Jonah woke when Satoshi pulled the car into Fiona’s driveway.

‘Come on, Rosie-girl,’ he said softly, heaving her sleeping body into his arms.

‘Let’s get you to bed.

Satoshi followed him, carrying Georgia.

Lex stumbled inside under their own power, and I kept an arm around Fiona’s waist, making sure she didn’t trip and fall on the way to her bedroom.

‘Thanks for letting me bully you into going out to the winery for your birthday, Sadie,’ she murmured, flopping face-first onto her bed.

‘It was such a nice day.’

‘Yeah, it was.’ I set a glass of water on her bedside table.

‘Sleep well, okay?’

‘Mmmm.’ She turned onto her side, snuggling her face into the pillow.

‘I’m so glad you married Jonah.

I love you both so much.

Something in my chest squeezed painfully tight.

‘Me too, Fiona,’ I whispered, grateful she’d already fallen asleep.

The night air was blessedly cool on my face as Jonah and I walked home.

It was crisp and still and quiet, a few stars visible in the sky, the gibbous moon bright and pearly over the river, even if it was a few days away from its full glory.

‘I’m sorry your sister didn’t call.

’ Jonah gestured to my handbag.

‘I could tell you were hoping.’

‘I was,’ I replied quietly.

‘But not expecting.’

That was the pattern, after all.

Chess had lasted much, much longer than anyone else, but everyone always unbound themselves from me in the end.

I turned to go up the stairs of our apartment building, but Jonah took my elbow.

‘I got you something.’

He led me to the courtyard, where the community garden was.

‘It’s not much.

Sorry.

He gestured to a weedy, overgrown plot, three away from the one I’d taken over from Isamu.

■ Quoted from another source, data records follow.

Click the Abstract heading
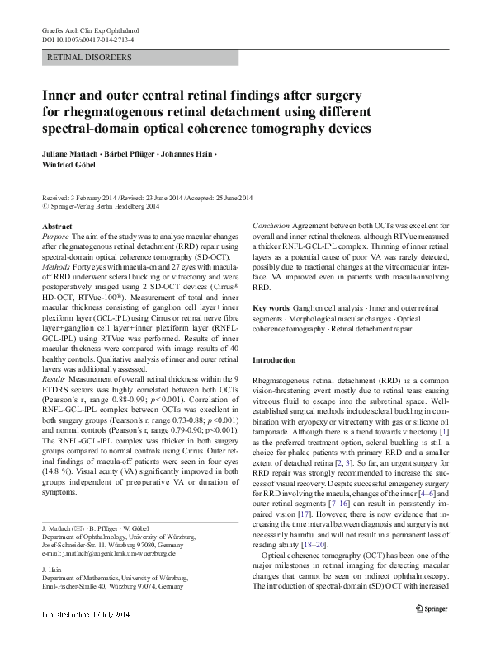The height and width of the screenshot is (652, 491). [x=56, y=225]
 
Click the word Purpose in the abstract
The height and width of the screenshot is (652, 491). [x=55, y=236]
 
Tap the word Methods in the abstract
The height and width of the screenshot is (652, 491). [x=56, y=268]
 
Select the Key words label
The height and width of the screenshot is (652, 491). [x=271, y=307]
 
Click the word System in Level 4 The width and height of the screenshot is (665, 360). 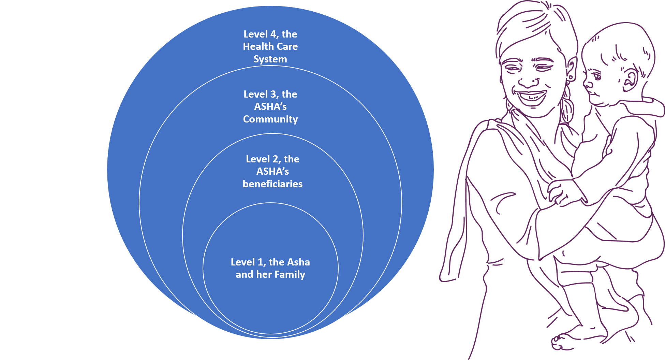tap(270, 59)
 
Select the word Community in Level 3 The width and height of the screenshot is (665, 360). tap(270, 119)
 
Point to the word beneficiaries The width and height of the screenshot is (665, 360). tap(272, 184)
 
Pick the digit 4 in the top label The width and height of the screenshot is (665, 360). tap(273, 34)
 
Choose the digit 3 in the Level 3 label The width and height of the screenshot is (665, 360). tap(273, 94)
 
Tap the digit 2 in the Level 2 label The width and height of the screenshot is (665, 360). tap(276, 159)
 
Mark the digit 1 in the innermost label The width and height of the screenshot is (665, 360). tap(261, 262)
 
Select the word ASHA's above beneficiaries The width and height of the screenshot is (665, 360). tap(272, 171)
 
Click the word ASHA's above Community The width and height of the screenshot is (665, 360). tap(270, 106)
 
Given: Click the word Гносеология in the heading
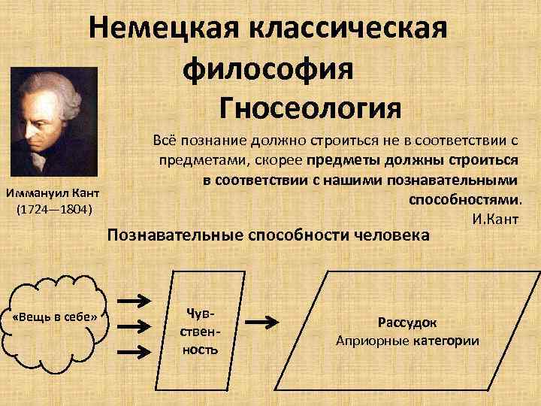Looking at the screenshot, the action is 311,108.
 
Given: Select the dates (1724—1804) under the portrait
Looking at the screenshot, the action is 53,208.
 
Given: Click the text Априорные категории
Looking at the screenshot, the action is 407,341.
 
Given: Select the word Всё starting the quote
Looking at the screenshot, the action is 163,141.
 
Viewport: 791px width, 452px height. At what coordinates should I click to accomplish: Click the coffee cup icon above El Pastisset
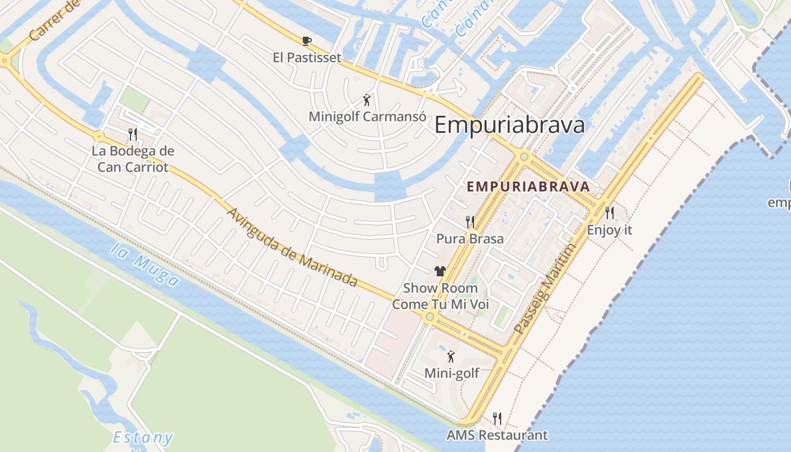click(x=307, y=41)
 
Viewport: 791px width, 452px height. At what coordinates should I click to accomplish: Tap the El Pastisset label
click(x=307, y=58)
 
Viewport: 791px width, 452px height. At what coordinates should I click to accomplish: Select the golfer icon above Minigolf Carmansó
click(x=367, y=101)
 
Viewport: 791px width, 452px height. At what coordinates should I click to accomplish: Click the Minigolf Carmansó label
click(x=367, y=117)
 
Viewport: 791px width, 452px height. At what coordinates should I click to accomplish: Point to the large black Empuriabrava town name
click(x=509, y=125)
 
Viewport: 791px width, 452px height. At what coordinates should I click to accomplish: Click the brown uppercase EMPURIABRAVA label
click(x=528, y=186)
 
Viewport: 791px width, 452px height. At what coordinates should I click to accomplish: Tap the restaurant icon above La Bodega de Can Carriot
click(x=133, y=134)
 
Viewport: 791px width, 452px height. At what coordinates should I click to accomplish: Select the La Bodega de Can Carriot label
click(x=133, y=159)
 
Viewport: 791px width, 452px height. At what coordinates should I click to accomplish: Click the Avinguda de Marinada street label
click(x=292, y=247)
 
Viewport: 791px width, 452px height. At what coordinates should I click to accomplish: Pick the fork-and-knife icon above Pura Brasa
click(x=470, y=221)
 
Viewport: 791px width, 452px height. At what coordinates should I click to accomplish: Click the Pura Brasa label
click(x=470, y=239)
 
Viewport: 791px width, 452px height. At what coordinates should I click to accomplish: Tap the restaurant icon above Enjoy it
click(x=609, y=213)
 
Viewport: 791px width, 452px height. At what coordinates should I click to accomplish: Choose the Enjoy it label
click(x=609, y=231)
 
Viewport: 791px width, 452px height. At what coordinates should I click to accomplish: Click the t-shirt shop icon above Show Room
click(x=440, y=271)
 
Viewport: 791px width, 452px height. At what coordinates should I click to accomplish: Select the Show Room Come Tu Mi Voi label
click(x=440, y=296)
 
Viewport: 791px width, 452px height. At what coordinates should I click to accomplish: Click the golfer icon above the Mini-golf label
click(x=451, y=357)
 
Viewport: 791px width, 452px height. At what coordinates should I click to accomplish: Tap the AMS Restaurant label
click(x=497, y=435)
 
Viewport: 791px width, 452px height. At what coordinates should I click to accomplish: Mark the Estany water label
click(x=142, y=438)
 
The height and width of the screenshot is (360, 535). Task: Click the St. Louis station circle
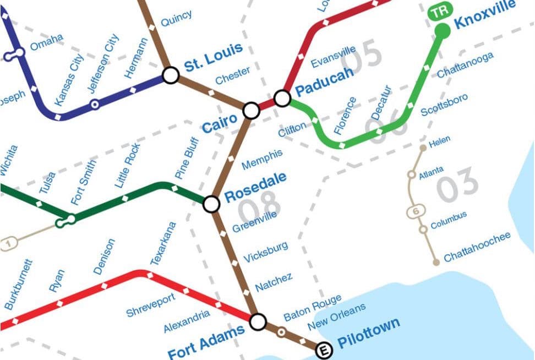coord(171,75)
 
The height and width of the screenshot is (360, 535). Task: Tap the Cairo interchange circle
coord(252,110)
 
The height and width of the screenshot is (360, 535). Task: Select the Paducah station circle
coord(282,99)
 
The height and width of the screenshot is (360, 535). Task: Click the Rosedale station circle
coord(211,204)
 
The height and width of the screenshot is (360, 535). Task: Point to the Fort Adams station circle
coord(258,321)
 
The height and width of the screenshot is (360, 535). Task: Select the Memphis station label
coord(263,159)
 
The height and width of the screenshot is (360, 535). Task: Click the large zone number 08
coord(260,207)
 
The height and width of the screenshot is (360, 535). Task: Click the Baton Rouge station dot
coord(281,332)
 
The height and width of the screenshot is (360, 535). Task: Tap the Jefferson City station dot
coord(95,103)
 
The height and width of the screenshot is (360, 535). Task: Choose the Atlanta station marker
coord(411,175)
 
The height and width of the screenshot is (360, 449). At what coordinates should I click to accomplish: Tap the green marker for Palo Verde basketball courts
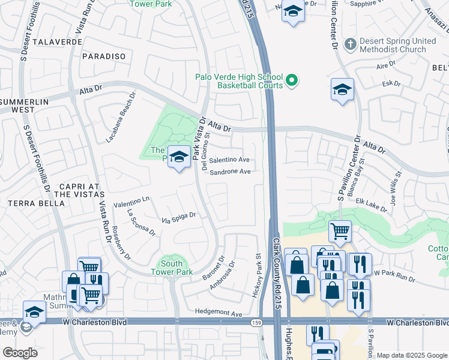292,80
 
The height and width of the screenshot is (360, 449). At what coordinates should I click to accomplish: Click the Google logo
20,353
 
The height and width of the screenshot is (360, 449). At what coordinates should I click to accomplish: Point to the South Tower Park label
172,268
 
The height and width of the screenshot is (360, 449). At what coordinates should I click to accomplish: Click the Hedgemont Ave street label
218,313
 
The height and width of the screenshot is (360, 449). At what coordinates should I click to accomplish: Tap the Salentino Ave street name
229,160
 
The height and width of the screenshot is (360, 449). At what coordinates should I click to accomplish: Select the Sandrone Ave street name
229,172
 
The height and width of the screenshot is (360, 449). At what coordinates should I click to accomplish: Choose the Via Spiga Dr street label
178,219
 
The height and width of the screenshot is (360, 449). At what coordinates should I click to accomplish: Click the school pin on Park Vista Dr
178,157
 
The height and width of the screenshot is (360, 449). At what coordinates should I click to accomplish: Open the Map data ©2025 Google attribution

‘I figured out whose it was and offered to take it off their hands. So you can have more space for your garden.’

‘Oh,’ was all I could say.

Jonah ran a hand through his hair, the moonlight winking silver off his scattering of greys.

‘I know a patch of dirt is a pretty shitty present, especially given how much work it’ll be to clear it, but I’ll help.

And I’ll go to the nursery with you and get you whatever plants you want, and fertiliser and whatever – and God, I just realised I’m offering to buy you literal bags of shit for your birthday.

Sorry.

But—’

‘Stop.’

He stopped.

‘I love it. Thank you.’

He smiled, that sheepish Cardigan Jonah smile that I had started, at some point, to treasure.

‘I mean, it’s a pretty self-interested present.

You grow very good vegetables.

’ He took my hand.

‘Come on. It’s cold.

Let’s go inside.

‘Wait.’

I bit my lip again.

The taste of blood was salty and metallic in my mouth.

‘We need to talk, Jonah.’ I looked at his hand in mine instead of at his face.

I knew what I had to do, and if I looked him in the eye, I would lose my nerve.